* [Dataset items]

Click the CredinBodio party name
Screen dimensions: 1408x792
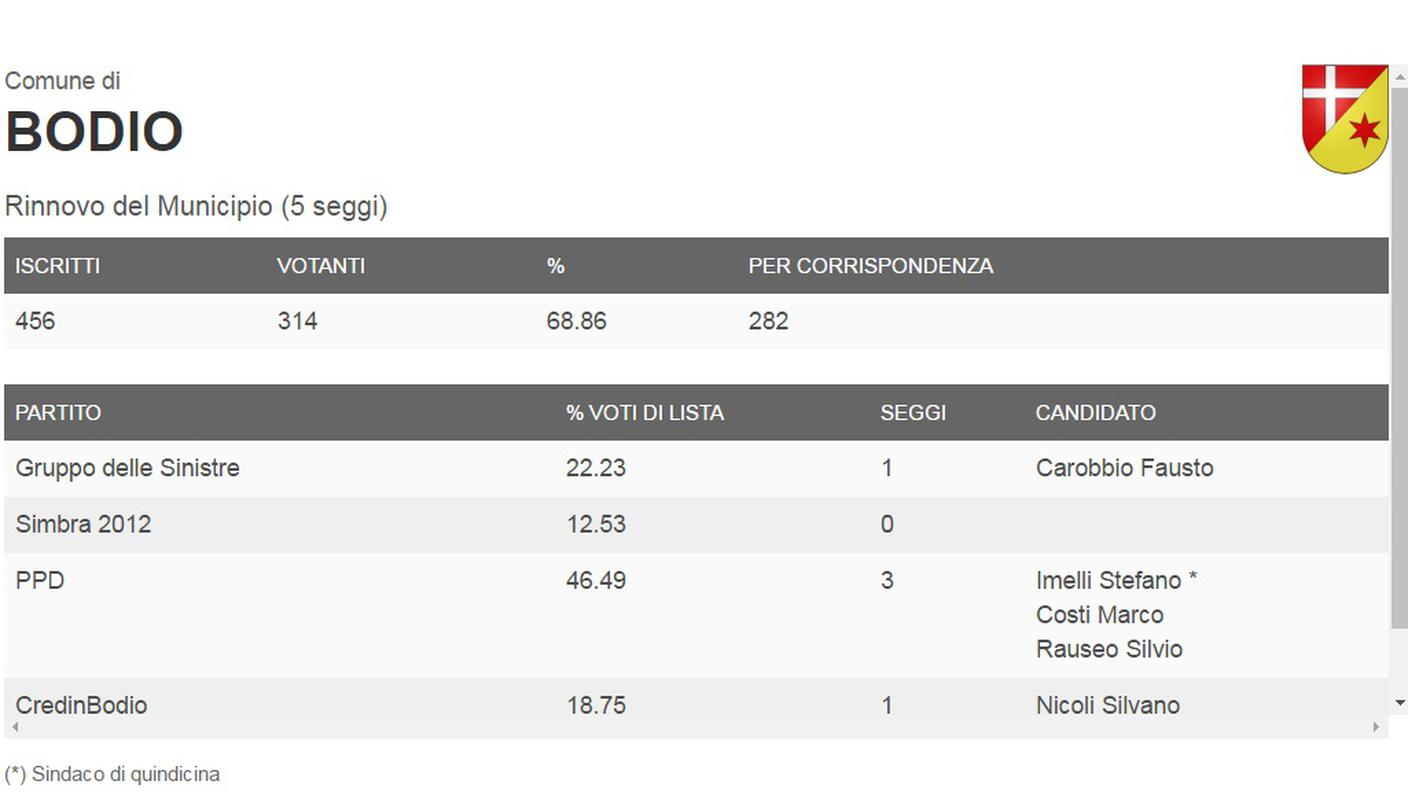[81, 705]
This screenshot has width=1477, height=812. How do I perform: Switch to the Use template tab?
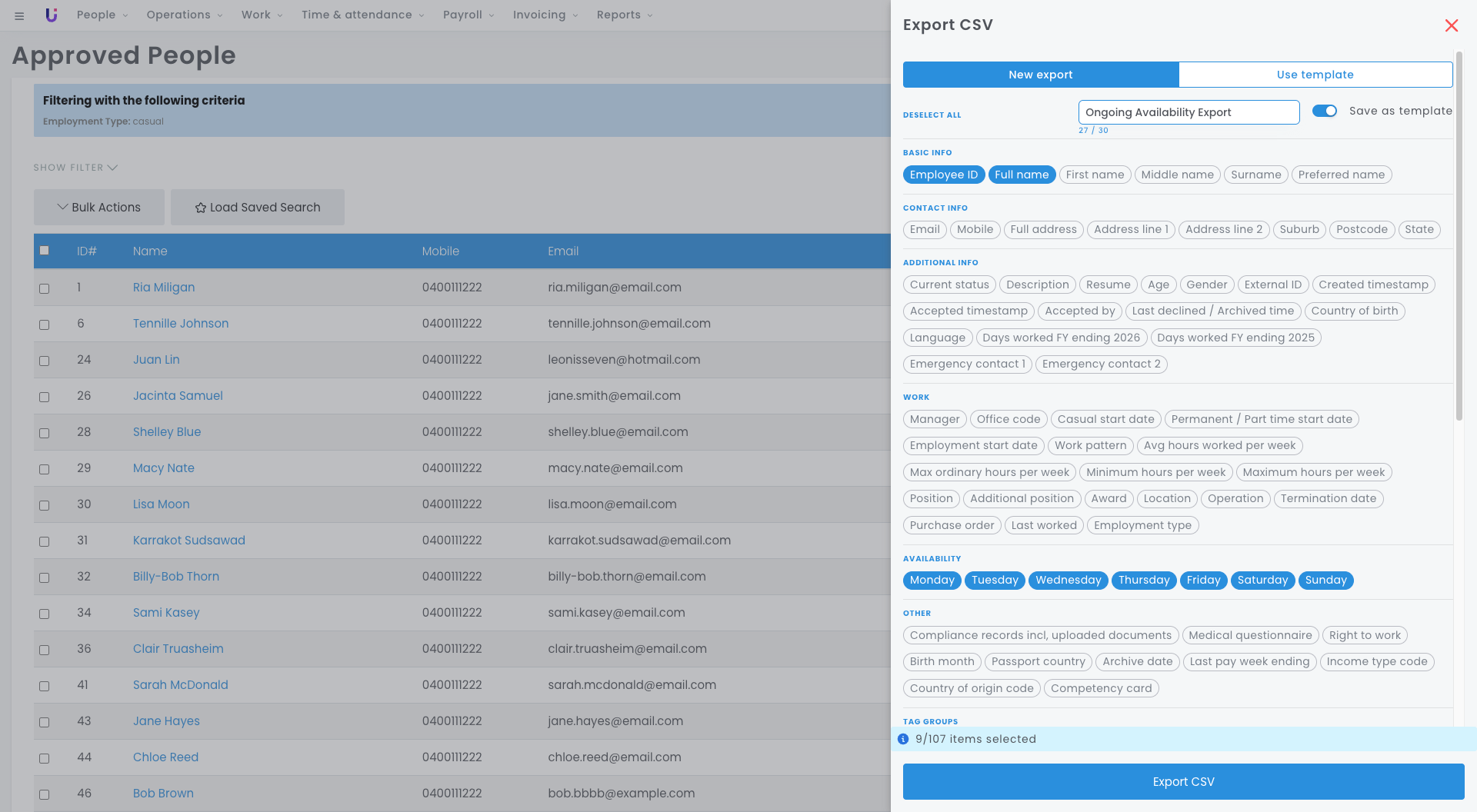pyautogui.click(x=1315, y=75)
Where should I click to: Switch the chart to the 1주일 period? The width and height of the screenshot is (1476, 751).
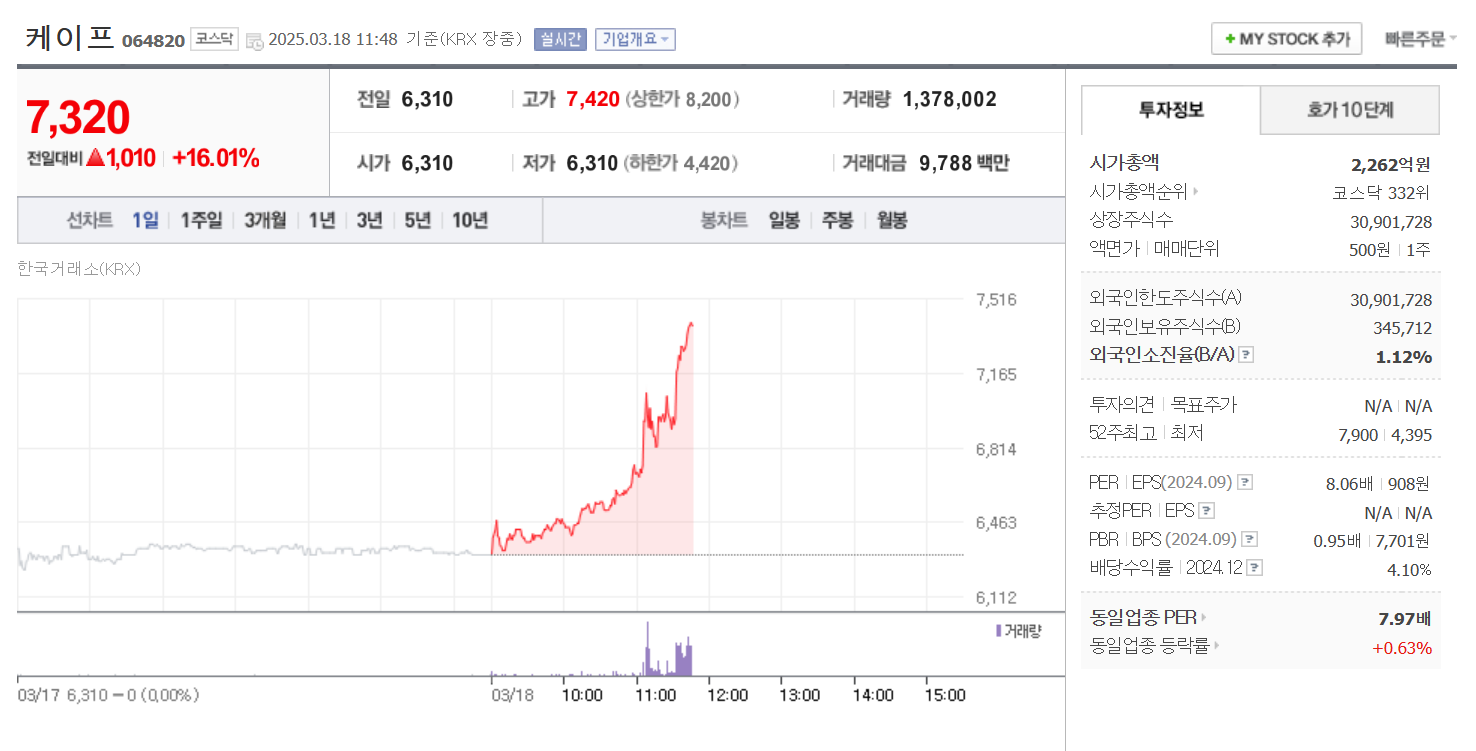click(202, 221)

* [The problem] Please retype the lines from the one that contains "Where should I" to the final line of the records, both included, exactly as written and without any pictures.

* [Reply to the exercise]
Where should I click to: Switch the chart to the 1주일 period? The width and height of the screenshot is (1476, 751).
click(202, 221)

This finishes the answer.